** start of TEXT EXTRACT **

Yes I agree!  Even though your averaging 225*F in the MES,  I prefer a constant temp in charcoal smokers than an average = an oven.  So my MES low is 225*F to average 235*F min.(on the MAV)  on any smoke.  I'm draping bacon starting from the center of the second rack in the MES going to the outside of the rack evenly.  Only six rungs left and right of center (14 strips of bacon) to keep fat drippings into the foiled water pan.  My ABT's sit on the same rack for a one rack cook.  I snap off a piece of crunchy bacon the length of the pepper.  Then hold it along the side of the pepper for a multi-textured heat infused experience.  I don't like bacon wrapped fillets, fatties and ABT's etc. I tried to like it but said F it because no matter how I pre cooked Bacon I found I need to cook it by itself.  Why should anyone abuse bacon by eating it in a rubber band state?   

-Kurt


----------



## dirtsailor2003 (Aug 3, 2015)

Snore! Where's the pictures! If I see tri tip in the tag line I want Q VIEW!!!!


----------



## b-one (Aug 3, 2015)

I would like to see tasty pic's of TT as well!


----------



## brickguy221 (Aug 3, 2015)

b-one said:


> I would like to see tasty pic's of TT as well!


I would post pictures if we had the right type phone camera to do so, but unfortunately we don't.


----------



## brickguy221 (Aug 3, 2015)

daRicksta said:


> What a great feeling when it all works. Mesquite is the perfect wood for tri-tips.
> 
> I always pre-heat the smoker. I don't understand why you'd want to put meat in a cold smoker. Also with my MES 30 Gen 1 there's no need to do anything to the wood chip loader other than leave it in place in either the dump or load position (forget where I leave it). My AMNPS worked just fine, as always.
> 
> As I've told you privately I never use charcoal briquettes because I've got no interest in experimenting to get a smoke ring. It's more than enough to just get good Q in an electric smoker which I think I've gotten very good at. I had decided to stick with 225° as my set point but after smoking a brisket yesterday I'm returning to using 235°. I think 225° is just too low in an electric smoker when you're smoking meat for dinner and you don't want to get up at the crack of dawn to finish it in time.


Rick, the purpose of my experimenting with putting cold meat into a cold Smoker and then turning it on is that my belief is that the meat will absorb more smoke before geting sealed over. I have been told that when the out side of meat reaches the 160-170 degree range, that it will absorb no more smoke and that any smoke after that is a waste. True or not, I have no idea, just quoting what I have heard, so i had to try it one time, and it appears that it may have been successful enough for me to try again.

My results with the AMPS in the past with Jack Daniels and Pit Master Choice pellets wasn't all that successful with the AMPS (although the TUBE was slightly better than the AMPS on those pellets), but doing it on cold meat and cold smoker this time was an overly success with the AMPS. The smoke taste was both great and PERFECT. I will try this "cold thing" on ribs the next time I smoke some as well as some 1 1/2 #  center cut Pork Loins I have in my freezer and then go from there on deciding on future smokes.

** end of TEXT EXTRACT **

WHAT THE TASK REQUIRES:
In the smoker forum thread, how many strips of bacon does Kurt drape across the second rack of the MES?

** start of DATA LISTING **

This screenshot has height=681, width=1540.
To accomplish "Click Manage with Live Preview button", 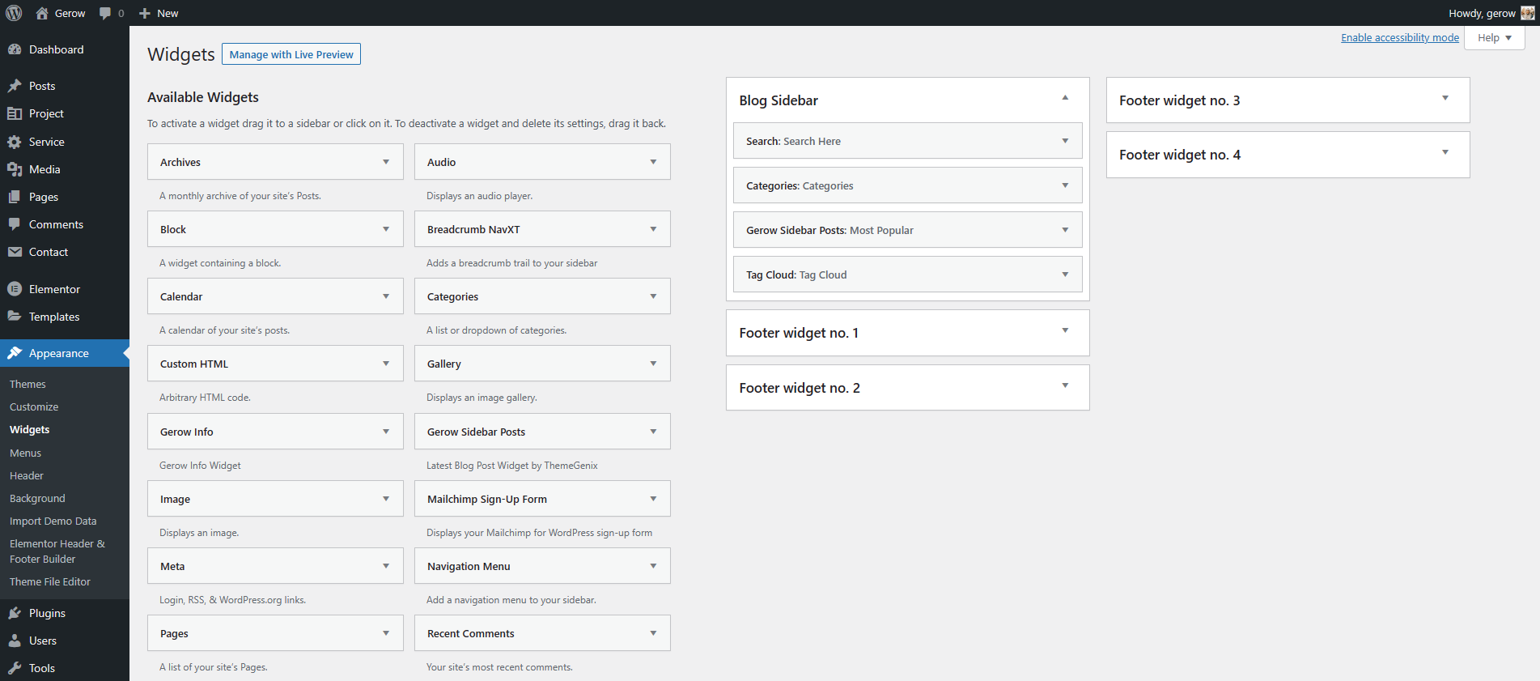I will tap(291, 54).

** end of DATA LISTING **
** start of DATA LISTING **

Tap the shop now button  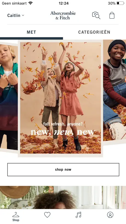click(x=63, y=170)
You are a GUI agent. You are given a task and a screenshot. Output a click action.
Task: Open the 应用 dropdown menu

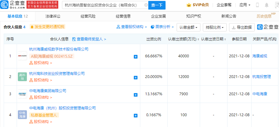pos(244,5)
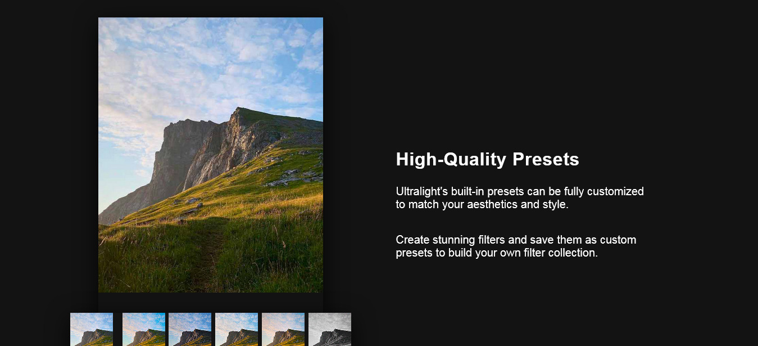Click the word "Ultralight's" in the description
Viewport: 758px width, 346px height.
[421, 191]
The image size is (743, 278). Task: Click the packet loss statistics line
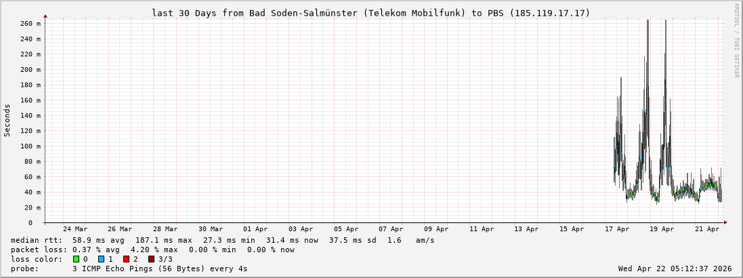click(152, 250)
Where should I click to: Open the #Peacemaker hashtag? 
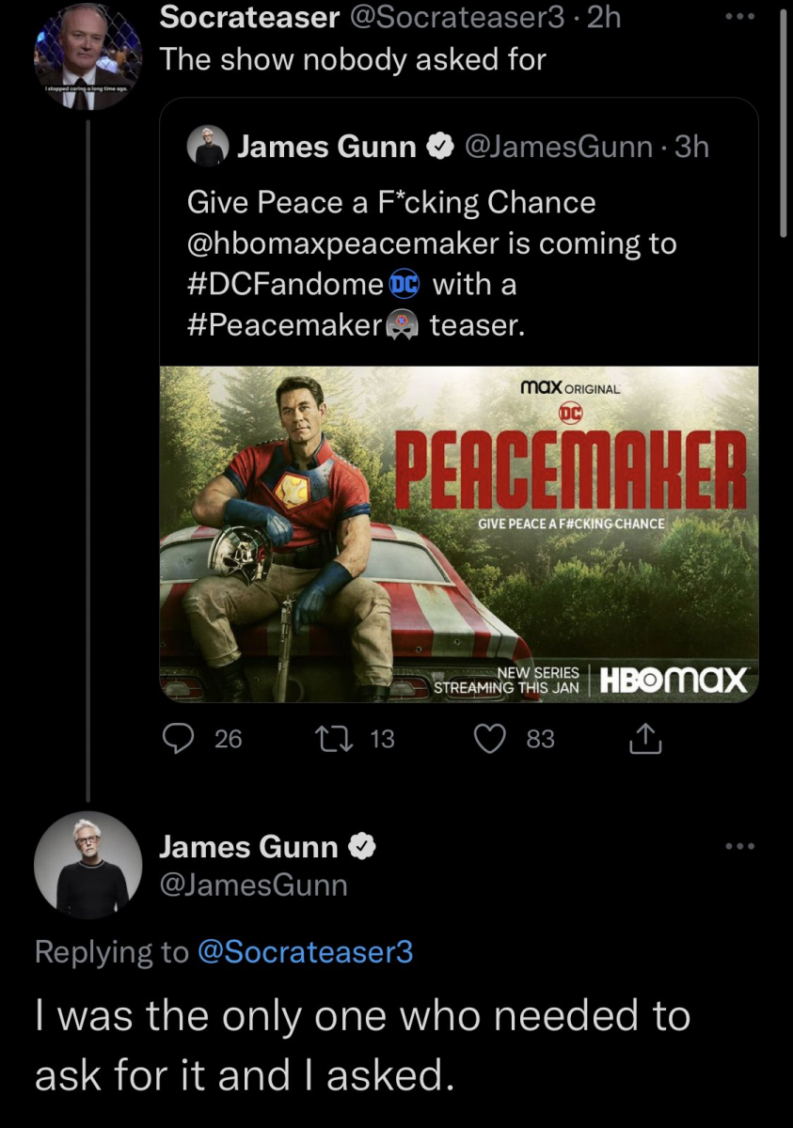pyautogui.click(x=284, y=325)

** end of DATA LISTING **
** start of DATA LISTING **

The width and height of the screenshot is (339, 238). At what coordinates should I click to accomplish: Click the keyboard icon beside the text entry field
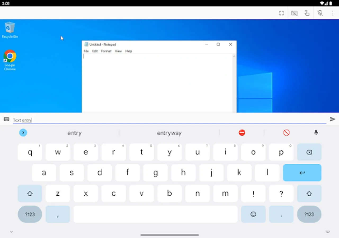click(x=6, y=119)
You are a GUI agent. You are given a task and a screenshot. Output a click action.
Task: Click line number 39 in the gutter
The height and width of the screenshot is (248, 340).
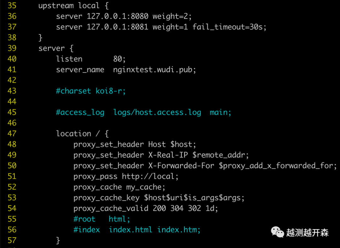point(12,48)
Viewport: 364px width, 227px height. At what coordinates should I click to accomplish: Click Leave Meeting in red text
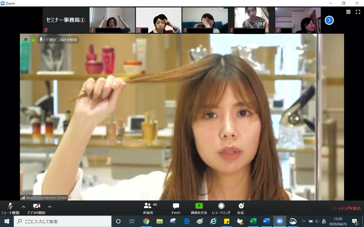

** end of DATA LISTING **

ANSWER FOR THIS EXERCISE:
Fourteen strips.